How to complete this task:
Wherever "checkbox" turns up in the entries, copy out the line that holds it.

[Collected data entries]
════════════════

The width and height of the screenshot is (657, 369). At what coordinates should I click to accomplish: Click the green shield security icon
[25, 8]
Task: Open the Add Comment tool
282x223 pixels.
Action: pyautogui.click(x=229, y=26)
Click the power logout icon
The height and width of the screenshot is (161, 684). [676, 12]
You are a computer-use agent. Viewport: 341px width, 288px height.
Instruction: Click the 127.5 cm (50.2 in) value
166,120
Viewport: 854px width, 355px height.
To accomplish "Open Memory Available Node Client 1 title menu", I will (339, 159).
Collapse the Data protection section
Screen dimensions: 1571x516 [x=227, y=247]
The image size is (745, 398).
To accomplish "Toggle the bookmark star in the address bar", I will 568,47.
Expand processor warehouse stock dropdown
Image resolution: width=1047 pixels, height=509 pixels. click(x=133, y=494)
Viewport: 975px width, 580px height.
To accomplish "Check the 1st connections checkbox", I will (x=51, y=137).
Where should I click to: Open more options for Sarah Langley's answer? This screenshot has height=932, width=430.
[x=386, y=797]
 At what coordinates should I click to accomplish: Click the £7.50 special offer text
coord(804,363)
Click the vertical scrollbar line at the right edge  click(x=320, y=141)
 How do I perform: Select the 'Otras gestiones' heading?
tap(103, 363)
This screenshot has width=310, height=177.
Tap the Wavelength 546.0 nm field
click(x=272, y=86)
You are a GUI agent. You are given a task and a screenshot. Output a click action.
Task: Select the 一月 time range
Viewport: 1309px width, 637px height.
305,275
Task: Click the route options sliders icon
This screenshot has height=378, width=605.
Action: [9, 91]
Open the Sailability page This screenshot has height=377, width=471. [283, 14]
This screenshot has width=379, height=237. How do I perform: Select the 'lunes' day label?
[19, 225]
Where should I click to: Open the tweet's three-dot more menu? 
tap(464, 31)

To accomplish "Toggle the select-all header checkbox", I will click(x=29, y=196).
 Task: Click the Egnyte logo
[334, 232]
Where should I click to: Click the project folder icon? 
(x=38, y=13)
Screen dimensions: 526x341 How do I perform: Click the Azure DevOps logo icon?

════════════════

Your response:
To accomplish "Check the 1st connections checkbox", I will (x=51, y=137).
To accomplish "Toggle the select-all header checkbox", I will click(x=29, y=196).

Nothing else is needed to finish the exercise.